A Method to Achieve Artificial Intelligence Using Machine Learning
At the most basic level, machine learning is the process of analyzing data, learning from it, and making decisions or predictions about something in the real world. Instead of manually programming software routines with a specific set of instructions to perform a task, the machine is “trained” with a large amount of data and algorithms that allow it to learn how to perform the task.
Machine learning quickly emerged from the heads of the early AI crowds, and algorithmic approaches such as decision tree learning and inductive logic programming evolved over time. Techniques used include clustering, reinforcement learning, and Bayesian networks. As you know, no one has succeeded in achieving the ultimate goal of general AI, and early machine learning technology could hardly achieve narrow AI.
Computer vision has been one of the best uses of machine learning for many years, but it still required a lot of manual coding to get the job done. People went in and manually coded a classifier like an edge detection filter to tell the program where the object started and ended. Shape detection to see if there are 8 sides. A classifier for recognizing the letters “STOP”. They have developed an algorithm that understands the image and “learns” whether it is a stop sign using all of these hand-coded classifiers.
It’s good, but not overwhelming. Especially on foggy days when the signs are completely invisible or hidden in trees. There is a reason why computer vision and image recognition haven’t caught up with humans until recently. They were too fragile and error prone.
Deep Learning is a machine learning implementation technique.
Artificial neural networks, another algorithmic technique from the early camps of machine learning, have been in and out for decades. Studies of our brain biochemistry (all connections between neurons) have influenced neural networks.
However, unlike the biological brain, which can connect any neuron to other neurons within a certain physical distance, these artificial neural networks have separate layers, connections, and data propagation directions. For example, you can take an image, divide it into many tiles, and feed it to the first layer of the neural network. Individual neurons in the first layer send information to the second layer. The tasks of the second layer of neurons are performed.

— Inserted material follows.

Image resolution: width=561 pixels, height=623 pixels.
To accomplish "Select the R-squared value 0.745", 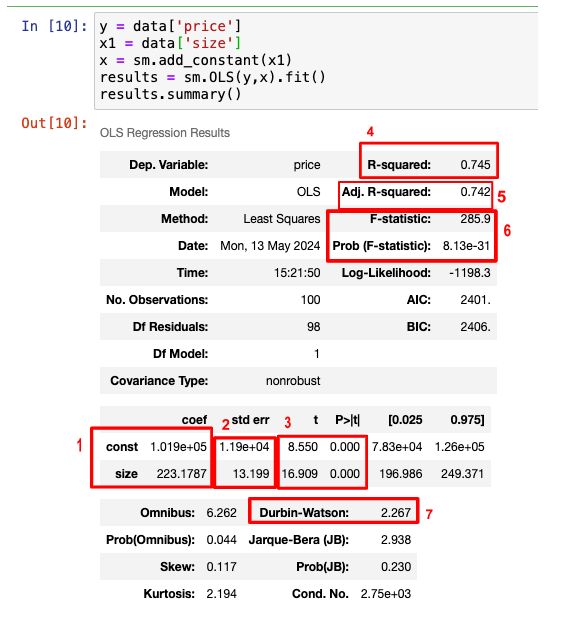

Each neuron weights the input based on how accurate or inaccurate it is in relation to the task at hand. The sum of these weights is used to determine the final output. Consider an example of a stop sign. The neuron decomposes and “analyzes” the attributes of the stop sign image, such as octagons, red shades of fire trucks, prominent characters, traffic sign size, movement (or lack thereof). The task of the neural network is to determine if it is a stop sign. Based on the weights, it produces a “probability vector”, which is essentially a very knowledgeable prediction. In our case, the algorithm may be 86% confident that the image is a stop sign and 7% confident that it is a speed limit sign.